Your objective: Up to and including the line with "Click the cost 3 mana curve bar", restate every line of the records below word for word, from the first line on, leaving out the pictures.

Data for processing:

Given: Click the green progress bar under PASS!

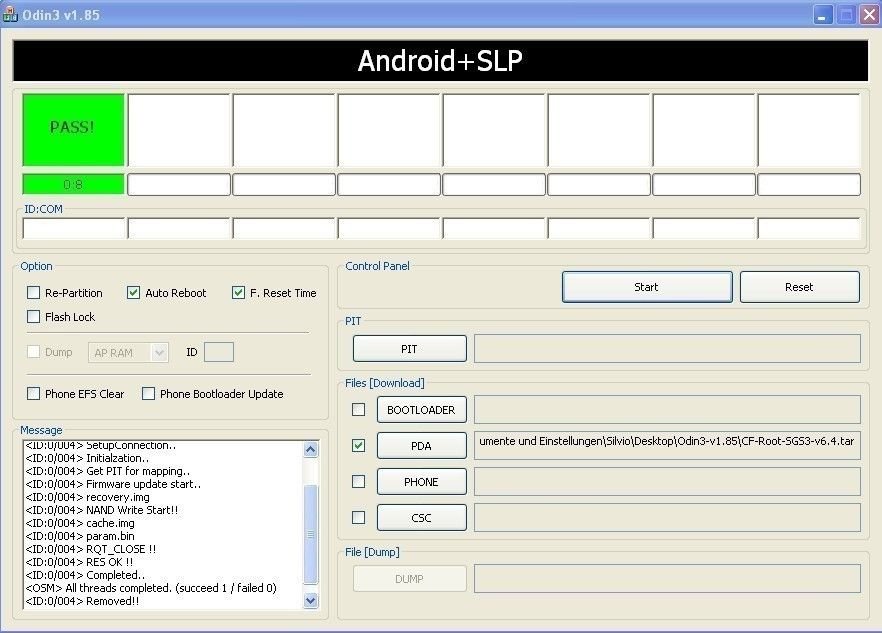Looking at the screenshot, I should coord(74,185).
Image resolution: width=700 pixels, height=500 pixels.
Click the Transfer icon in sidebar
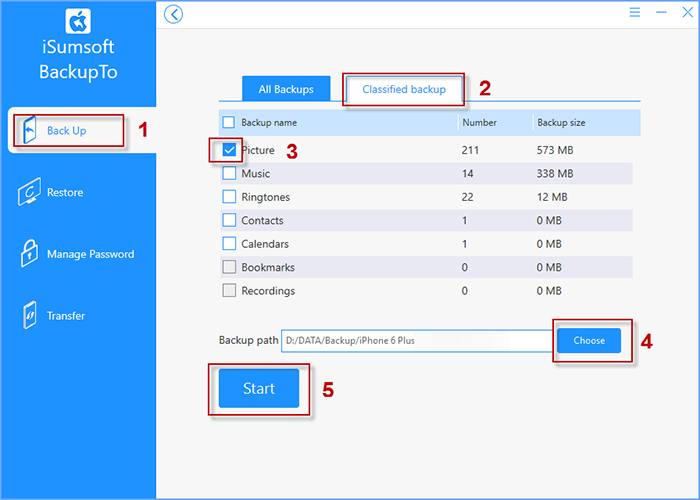click(29, 316)
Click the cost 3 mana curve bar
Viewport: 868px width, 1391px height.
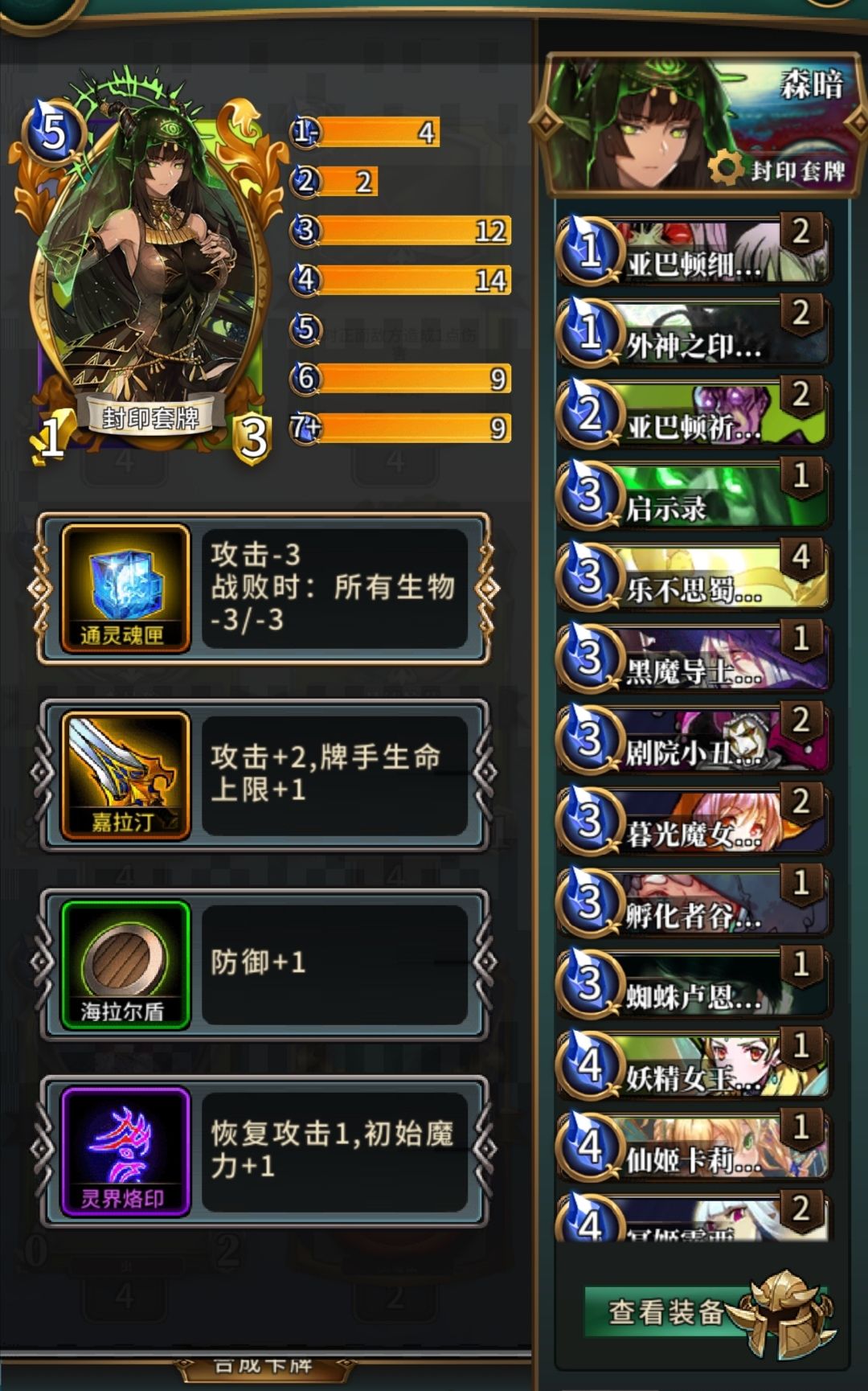click(401, 231)
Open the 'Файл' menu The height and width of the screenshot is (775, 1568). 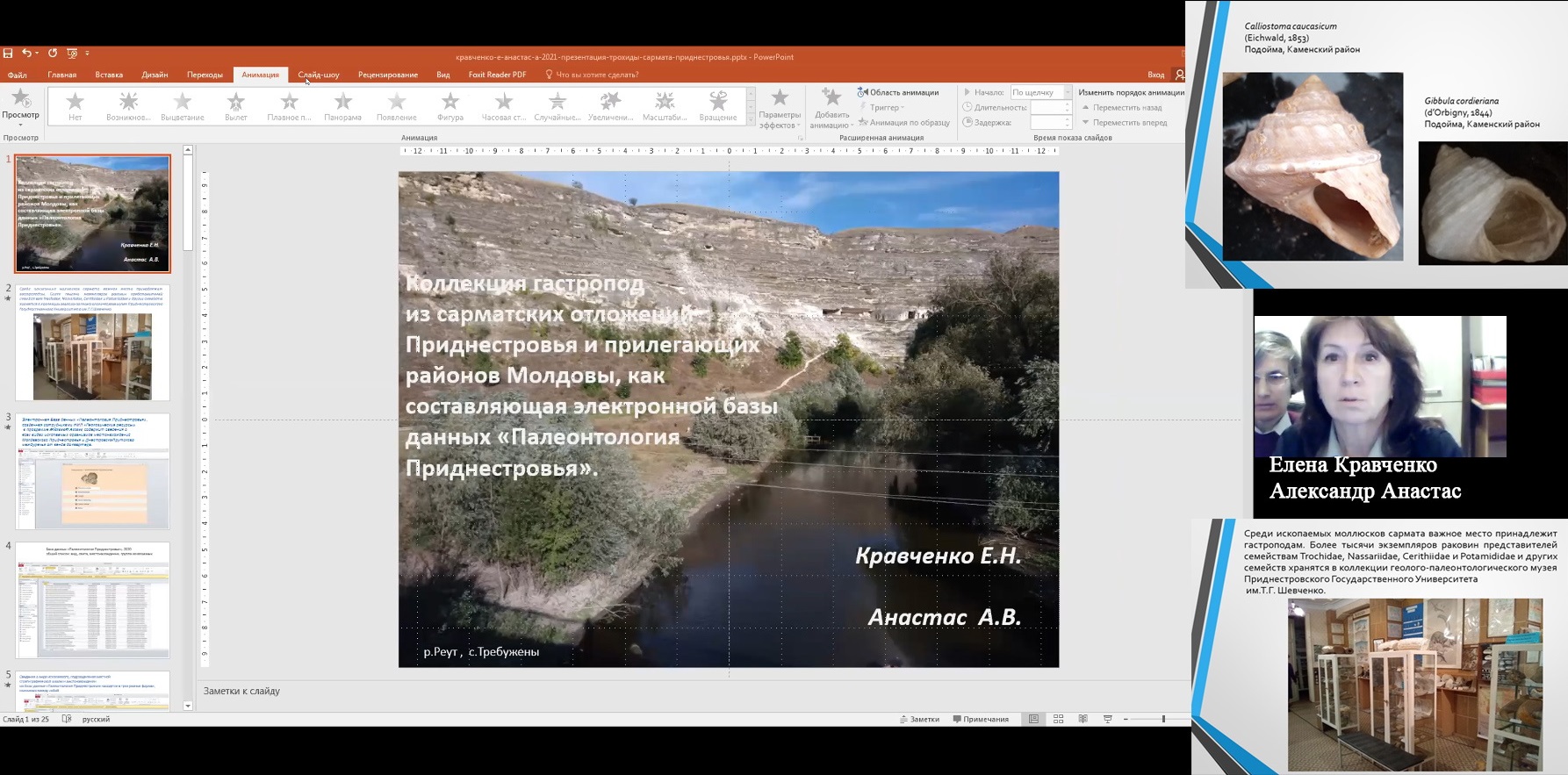point(18,75)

Task response:
Given: Click the green progress bar under PASS!

Looking at the screenshot, I should coord(74,185).
Image resolution: width=700 pixels, height=500 pixels.
Click the Transfer icon in sidebar
click(29, 316)
Click the cost 3 mana curve bar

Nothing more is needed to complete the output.